6. Ya era demasiado. A él no le interesaban los trapecistas. Sólo para destruir el malentendido,


explicó que lloraba porque los payasos no le hacían reír.
Título del cuento: “La pieza ausente”
Escritor: Pablo de Santis, argentino
Libro en que se encuentra el cuento: “Trasnoche”
Fecha de publicación: 2014

“LA PIEZA AUSENTE”


Pablo de Santis

1. Comencé a coleccionar rompecabezas cuando tenía quince años. Hoy no hay nadie en esta ciudad
-dicen- más hábil que yo para armar esos juegos que exigen paciencia y obsesión.

2. Cuando leí en el diario que habían asesinado a Nicolás Fabbri, adiviné que pronto sería llamado a
declarar. Fabbri era Director del Museo del Rompecabezas. Tuve razón: a las doce de la noche la
llamada de un policía me citó al amanecer en las puertas del museo.

3. Me recibió un detective alto, que me tendió la mano distraídamente mientras decía su nombre en voz
baja -Lainez- como si pronunciara una mala palabra. Le pregunté por la causa de la muerte: «Veneno»
dijo entre dientes.

4. Me llevó hasta la sala central del Museo, donde está el rompecabezas que representa el plano de la
ciudad, con dibujos de edificios y monumentos. Mil veces había visto ese rompecabezas: nunca dejaba
de maravillarme. Era tan complicado que parecía siempre nuevo, como si, a medida que la ciudad
cambiaba, manos secretas alteraran sus innumerables fragmentos. Noté que faltaba una pieza.

5. Lainez buscó en su bolsillo. Sacó un pañuelo, un cortaplumas, un dado, y al final apareció la pieza.
«Aquí la tiene.
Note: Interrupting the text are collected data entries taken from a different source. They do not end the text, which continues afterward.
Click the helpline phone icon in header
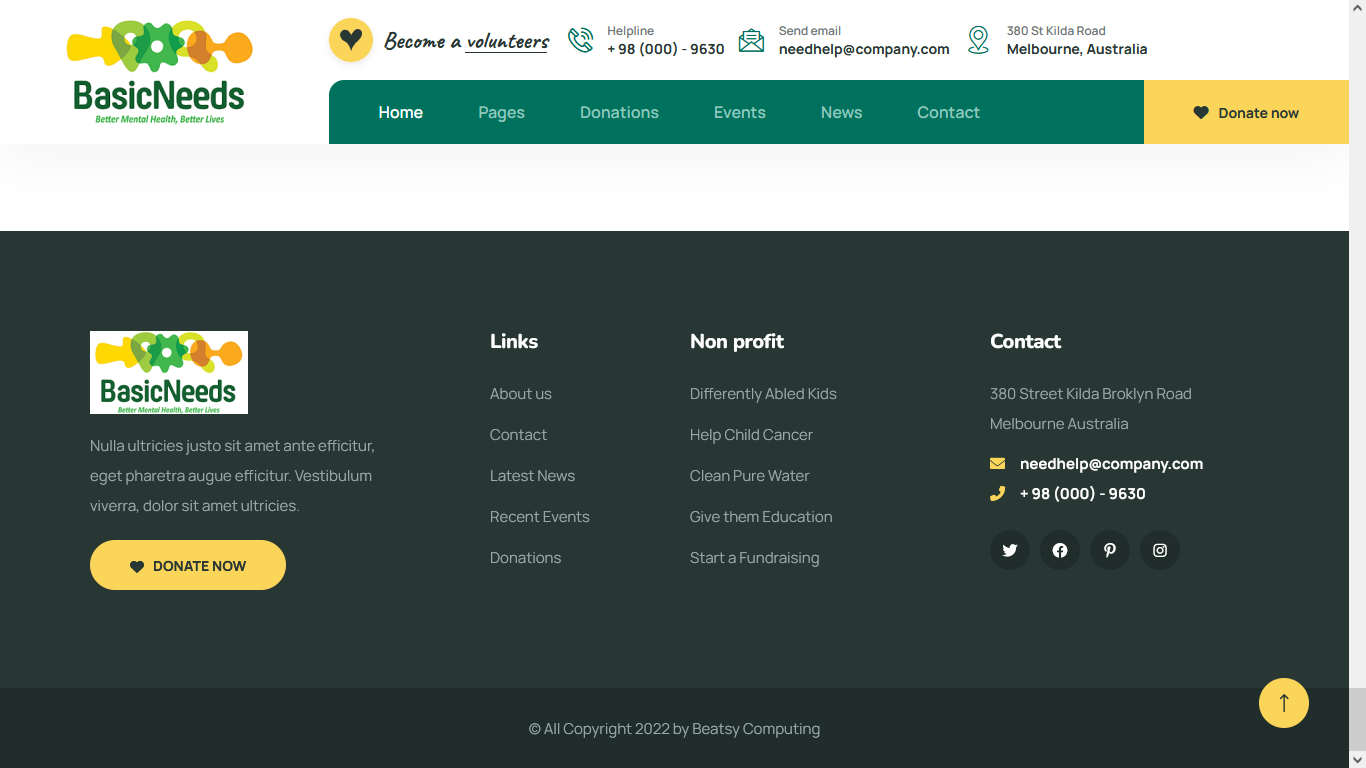1366x768 pixels. [x=581, y=40]
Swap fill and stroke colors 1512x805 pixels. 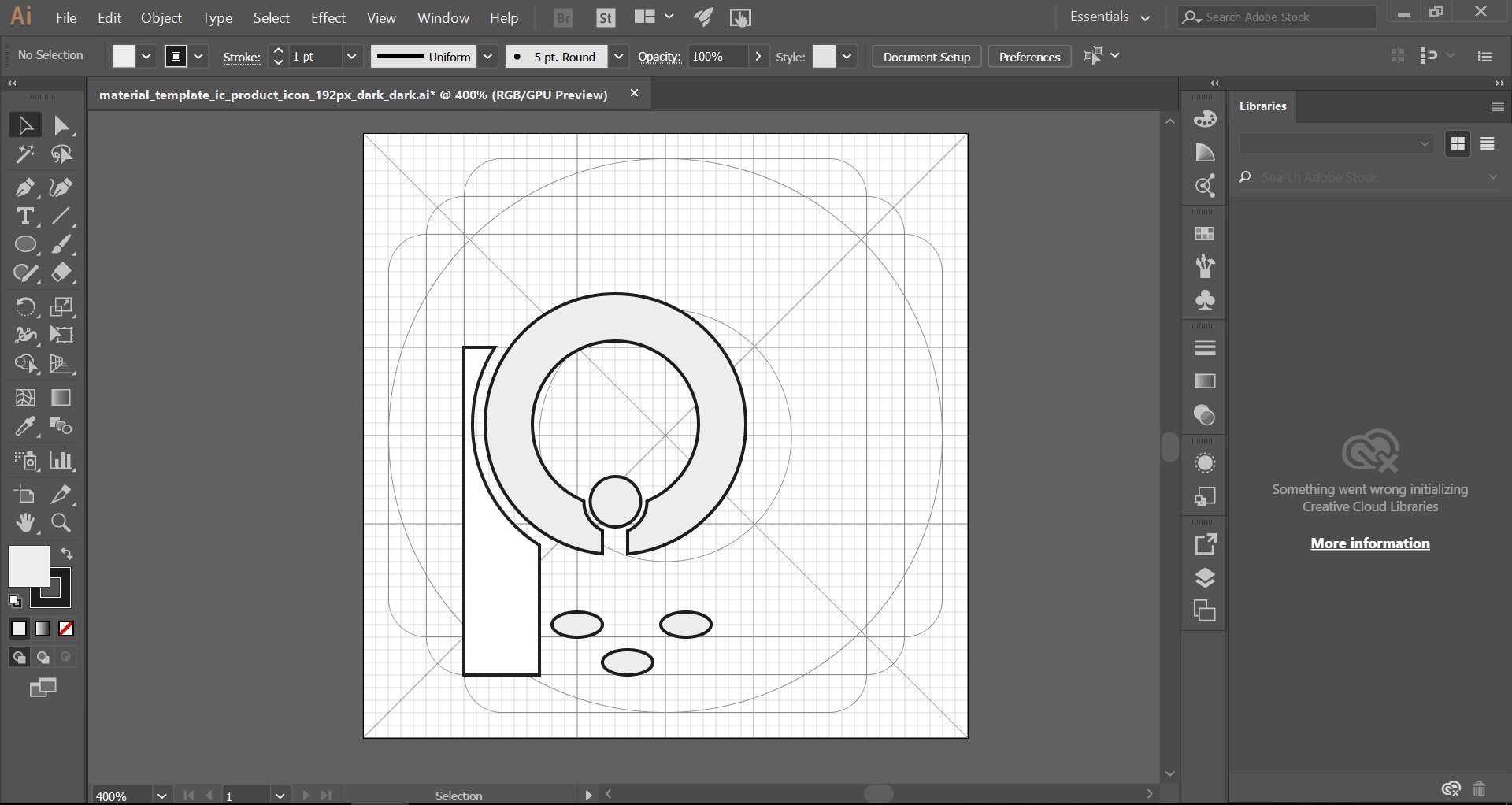[67, 554]
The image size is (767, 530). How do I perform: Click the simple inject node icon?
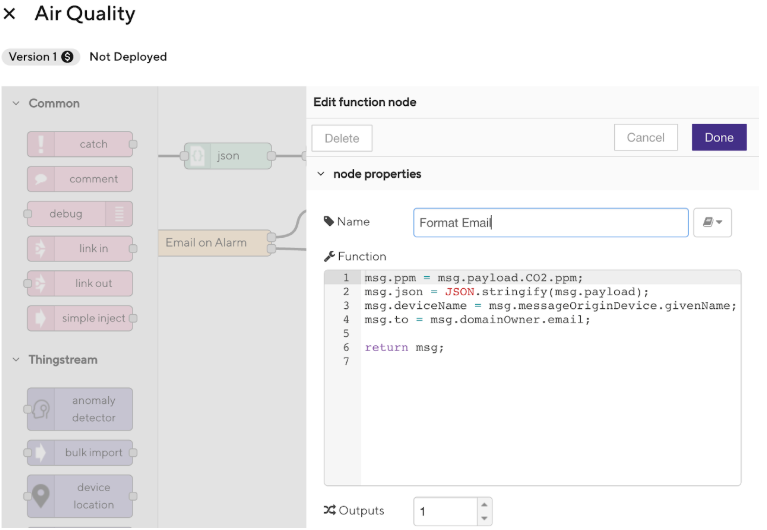click(41, 318)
Encontramos a Fabbri muerto sobre el rompecabezas. Antes de morir arrancó esta
pieza. Pensamos que quiso dejarnos una señal.

6. Miré la pieza. En ella se dibujaba el edificio de una biblioteca, sobre una calle angosta. Se leía, en
letras diminutas, Pasaje La Piedad.

7. -Sabemos que Fabbri tenía enemigos -dijo Lainez-. Coleccionistas resentidos, como Santandrea,
varios contrabandistas de rompecabezas, hasta un ingeniero loco, constructor de juguetes, con el que
se peleó una vez.

8. -Troyes -dije-. Lo recuerdo bien.

9. -También está Montaldo, el vicedirector del Museo, que quería ascender a toda costa. ¿Relaciona a
alguno de ellos con esa pieza? -Dije que no.

10. - ¿Ve la B mayúscula, de Biblioteca? Detuvimos a Benveniste, el anticuario, pero tenía una buena
coartada. También combinamos las letras de La Piedad buscando anagramas. Fue inútil. Por eso pensé
en usted.

11. Miré el tablero: muchas veces había sentido vértigo ante lo minucioso de esa pasión, pero por primera
vez sentí el peso de todas las horas inútiles. El gigantesco rompecabezas era un monstruoso espejo en
el que ahora me obligaban a reflejarme. Sólo los hombres incompletos podíamos entregarnos a aquella
locura. Encontré (sin buscarla, sin interesarme) la solución.

12. -Llega un momento en el que los coleccionistas ya no vemos las piezas. Jugamos en realidad con
huecos, con espacios vacíos. No se preocupe por las inscripciones en la pieza que Fabbri arrancó:
mire mejor la forma del hueco.

13. Laínez miró el punto vacío en la ciudad parcelada: leyó entonces la forma de una M.

14. Montaldo fue arrestado de inmediato. Desde entonces, cada mes me envía por correo un pequeño
rompecabezas que fabrica en la prisión con madera y cartones. Siempre descubro, al terminar de
armarlos, la forma de una pieza ausente, y leo en el hueco la inicial de mi nombre.